Saved data entries
↓

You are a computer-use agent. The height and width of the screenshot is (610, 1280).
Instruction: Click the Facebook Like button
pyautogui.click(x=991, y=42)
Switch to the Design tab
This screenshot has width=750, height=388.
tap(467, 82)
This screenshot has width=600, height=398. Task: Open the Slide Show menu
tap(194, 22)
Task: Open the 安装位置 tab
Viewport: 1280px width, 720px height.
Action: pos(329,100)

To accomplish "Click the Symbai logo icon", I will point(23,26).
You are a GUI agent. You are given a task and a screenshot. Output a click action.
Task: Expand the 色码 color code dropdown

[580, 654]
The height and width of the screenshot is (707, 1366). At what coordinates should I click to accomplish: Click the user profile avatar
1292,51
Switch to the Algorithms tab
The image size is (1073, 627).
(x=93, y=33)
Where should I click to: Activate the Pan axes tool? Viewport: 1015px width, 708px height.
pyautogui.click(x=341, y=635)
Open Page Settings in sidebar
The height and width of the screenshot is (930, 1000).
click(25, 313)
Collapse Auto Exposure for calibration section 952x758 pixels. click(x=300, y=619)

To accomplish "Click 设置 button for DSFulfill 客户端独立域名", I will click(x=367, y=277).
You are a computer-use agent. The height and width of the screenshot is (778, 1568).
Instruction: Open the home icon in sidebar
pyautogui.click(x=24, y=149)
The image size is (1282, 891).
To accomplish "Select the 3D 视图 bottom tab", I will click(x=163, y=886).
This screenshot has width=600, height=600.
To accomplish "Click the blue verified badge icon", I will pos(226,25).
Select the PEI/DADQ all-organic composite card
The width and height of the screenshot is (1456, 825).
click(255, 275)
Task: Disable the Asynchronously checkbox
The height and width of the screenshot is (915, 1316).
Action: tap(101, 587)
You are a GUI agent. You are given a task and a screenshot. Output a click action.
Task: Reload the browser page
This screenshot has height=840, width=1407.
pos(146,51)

↑

### Task instructions
In the data above, find each line that uses the string "computer". Copy it.

### Finished task
You are a computer-use agent. The height and width of the screenshot is (610, 1280).
You are a computer-use agent. The height and width of the screenshot is (778, 1568).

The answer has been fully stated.